GIVEN TASK
In the listing, update the lines starting with the line with "Given: Switch to the Sculpting workspace tab" and continuing through the line with "[x=56, y=613]" so that "Given" becomes "Goal". Change nothing else, and output only those lines.

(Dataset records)
■ ■ ■ ■
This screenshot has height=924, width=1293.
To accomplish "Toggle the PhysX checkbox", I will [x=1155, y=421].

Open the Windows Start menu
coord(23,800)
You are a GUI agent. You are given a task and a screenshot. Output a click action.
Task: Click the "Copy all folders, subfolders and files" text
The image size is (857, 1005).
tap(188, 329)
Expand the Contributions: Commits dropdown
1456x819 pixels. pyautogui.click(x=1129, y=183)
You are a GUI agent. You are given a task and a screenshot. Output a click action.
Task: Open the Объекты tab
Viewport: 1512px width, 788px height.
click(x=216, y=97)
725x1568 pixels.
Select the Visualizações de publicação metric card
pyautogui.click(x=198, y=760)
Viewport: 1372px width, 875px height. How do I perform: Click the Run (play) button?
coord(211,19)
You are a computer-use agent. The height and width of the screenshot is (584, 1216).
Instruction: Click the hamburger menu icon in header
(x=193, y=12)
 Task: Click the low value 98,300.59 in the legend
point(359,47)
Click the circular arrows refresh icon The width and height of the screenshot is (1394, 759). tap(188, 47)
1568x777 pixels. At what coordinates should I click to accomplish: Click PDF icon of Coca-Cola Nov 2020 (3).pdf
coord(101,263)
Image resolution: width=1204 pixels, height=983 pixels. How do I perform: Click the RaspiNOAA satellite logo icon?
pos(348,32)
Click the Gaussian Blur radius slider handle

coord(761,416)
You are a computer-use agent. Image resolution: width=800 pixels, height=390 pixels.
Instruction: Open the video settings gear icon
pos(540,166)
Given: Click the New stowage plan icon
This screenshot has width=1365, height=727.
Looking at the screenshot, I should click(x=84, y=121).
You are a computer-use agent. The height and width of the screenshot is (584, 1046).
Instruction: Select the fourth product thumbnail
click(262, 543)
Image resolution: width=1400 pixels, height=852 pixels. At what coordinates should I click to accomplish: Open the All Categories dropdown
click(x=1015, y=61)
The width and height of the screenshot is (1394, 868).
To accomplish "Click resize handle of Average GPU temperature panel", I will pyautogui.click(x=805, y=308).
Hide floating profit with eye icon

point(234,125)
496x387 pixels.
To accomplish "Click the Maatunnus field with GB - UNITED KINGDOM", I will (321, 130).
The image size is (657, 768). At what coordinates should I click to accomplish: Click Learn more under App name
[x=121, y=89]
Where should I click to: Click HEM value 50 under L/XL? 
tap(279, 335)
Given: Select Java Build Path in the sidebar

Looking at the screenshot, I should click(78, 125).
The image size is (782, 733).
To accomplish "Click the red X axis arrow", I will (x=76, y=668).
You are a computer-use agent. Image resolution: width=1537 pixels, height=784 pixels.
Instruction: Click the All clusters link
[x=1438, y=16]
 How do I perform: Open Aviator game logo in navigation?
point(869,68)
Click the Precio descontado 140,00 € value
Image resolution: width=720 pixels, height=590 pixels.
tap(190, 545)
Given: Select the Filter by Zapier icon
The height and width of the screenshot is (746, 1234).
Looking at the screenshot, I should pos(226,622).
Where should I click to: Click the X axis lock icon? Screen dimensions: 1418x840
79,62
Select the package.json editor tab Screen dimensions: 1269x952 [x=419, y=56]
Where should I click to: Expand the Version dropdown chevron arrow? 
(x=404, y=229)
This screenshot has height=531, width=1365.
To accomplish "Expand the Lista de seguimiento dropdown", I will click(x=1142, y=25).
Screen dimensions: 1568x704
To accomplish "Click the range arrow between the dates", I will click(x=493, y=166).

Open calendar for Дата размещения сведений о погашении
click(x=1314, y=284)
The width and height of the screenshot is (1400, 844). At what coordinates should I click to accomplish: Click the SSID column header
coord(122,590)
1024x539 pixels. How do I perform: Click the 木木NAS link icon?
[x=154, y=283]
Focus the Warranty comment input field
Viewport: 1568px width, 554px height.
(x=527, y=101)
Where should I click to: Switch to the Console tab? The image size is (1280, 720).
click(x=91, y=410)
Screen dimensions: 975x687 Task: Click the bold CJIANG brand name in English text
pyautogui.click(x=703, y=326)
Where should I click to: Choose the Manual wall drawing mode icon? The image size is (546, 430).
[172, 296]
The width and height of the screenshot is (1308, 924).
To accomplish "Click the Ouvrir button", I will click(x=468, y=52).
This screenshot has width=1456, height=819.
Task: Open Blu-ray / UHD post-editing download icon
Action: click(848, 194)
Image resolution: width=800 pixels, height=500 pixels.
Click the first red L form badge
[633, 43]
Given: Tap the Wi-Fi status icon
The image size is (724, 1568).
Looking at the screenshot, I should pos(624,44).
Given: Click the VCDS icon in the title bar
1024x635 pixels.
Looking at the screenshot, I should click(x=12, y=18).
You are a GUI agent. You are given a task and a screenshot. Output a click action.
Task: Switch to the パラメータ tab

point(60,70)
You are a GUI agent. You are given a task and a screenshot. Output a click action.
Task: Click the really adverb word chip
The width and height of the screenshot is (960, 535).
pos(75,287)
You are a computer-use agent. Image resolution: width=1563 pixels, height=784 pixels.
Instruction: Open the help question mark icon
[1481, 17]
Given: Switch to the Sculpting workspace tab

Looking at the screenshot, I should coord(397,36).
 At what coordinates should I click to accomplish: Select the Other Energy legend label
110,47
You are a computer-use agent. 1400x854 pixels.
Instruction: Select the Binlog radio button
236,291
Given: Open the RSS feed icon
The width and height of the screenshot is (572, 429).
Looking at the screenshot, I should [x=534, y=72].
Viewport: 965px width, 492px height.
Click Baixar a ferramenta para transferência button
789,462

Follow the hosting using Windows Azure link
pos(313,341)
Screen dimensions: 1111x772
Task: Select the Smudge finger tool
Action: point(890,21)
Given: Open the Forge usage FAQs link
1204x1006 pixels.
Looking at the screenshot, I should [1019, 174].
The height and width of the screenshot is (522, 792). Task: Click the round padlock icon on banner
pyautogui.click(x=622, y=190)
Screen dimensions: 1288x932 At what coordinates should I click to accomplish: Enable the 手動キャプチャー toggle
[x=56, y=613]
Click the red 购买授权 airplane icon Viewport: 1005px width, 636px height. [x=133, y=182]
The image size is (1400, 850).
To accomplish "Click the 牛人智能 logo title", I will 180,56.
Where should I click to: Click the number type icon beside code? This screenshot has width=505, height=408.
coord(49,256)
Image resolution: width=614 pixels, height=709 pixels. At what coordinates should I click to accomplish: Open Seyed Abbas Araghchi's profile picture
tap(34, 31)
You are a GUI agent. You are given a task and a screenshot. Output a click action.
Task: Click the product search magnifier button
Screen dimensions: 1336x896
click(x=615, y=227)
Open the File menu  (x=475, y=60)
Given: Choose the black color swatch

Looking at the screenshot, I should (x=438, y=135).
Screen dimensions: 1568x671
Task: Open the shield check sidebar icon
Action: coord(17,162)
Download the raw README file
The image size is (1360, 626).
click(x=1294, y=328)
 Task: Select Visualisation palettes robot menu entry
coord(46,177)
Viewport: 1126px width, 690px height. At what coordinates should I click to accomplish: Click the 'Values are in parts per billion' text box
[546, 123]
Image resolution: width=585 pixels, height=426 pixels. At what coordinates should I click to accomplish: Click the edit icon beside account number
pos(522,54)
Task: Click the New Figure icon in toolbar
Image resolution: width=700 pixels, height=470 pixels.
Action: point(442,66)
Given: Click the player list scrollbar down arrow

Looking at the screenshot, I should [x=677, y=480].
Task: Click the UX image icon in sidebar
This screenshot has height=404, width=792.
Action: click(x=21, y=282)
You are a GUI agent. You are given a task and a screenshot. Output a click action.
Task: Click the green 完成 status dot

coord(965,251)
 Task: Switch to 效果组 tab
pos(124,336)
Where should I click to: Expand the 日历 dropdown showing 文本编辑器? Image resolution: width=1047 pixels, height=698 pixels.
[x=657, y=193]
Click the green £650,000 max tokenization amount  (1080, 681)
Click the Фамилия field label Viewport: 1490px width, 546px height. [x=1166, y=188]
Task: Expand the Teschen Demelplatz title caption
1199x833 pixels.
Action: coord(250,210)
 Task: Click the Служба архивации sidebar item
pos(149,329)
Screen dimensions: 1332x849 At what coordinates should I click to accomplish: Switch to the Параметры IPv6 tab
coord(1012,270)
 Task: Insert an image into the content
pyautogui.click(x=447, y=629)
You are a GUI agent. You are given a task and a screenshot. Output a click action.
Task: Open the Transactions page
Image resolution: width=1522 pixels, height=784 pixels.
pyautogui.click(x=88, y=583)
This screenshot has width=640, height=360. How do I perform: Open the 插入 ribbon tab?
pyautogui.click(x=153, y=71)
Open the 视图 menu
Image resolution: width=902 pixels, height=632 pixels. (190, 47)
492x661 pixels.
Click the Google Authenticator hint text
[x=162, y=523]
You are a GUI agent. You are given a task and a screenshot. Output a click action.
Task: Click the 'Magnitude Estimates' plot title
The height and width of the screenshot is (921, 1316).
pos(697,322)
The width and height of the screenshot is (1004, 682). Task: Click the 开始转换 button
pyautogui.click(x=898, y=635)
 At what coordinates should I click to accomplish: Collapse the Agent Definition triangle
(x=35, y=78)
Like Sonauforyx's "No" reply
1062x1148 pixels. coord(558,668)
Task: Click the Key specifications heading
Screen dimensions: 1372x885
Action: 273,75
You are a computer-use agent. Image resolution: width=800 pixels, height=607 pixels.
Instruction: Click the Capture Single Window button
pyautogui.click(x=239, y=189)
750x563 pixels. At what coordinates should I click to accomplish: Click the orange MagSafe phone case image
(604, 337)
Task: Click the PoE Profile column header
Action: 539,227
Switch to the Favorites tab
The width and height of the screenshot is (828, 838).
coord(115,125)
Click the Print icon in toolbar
■ ■ ■ ■
EXPECTED OUTPUT
Goal: Switch to the Sculpting workspace tab

Looking at the screenshot, I should coord(397,36).
 At what coordinates should I click to accomplish: Select the Other Energy legend label
110,47
You are a computer-use agent. 1400x854 pixels.
Instruction: Select the Binlog radio button
236,291
Goal: Open the RSS feed icon
The width and height of the screenshot is (572, 429).
Looking at the screenshot, I should [x=534, y=72].
Viewport: 965px width, 492px height.
Click Baixar a ferramenta para transferência button
789,462

Follow the hosting using Windows Azure link
pos(313,341)
Screen dimensions: 1111x772
Task: Select the Smudge finger tool
Action: point(890,21)
Goal: Open the Forge usage FAQs link
1204x1006 pixels.
Looking at the screenshot, I should [1019, 174].
The height and width of the screenshot is (522, 792). Task: Click the round padlock icon on banner
pyautogui.click(x=622, y=190)
Screen dimensions: 1288x932 At what coordinates should I click to accomplish: Enable the 手動キャプチャー toggle
[x=56, y=613]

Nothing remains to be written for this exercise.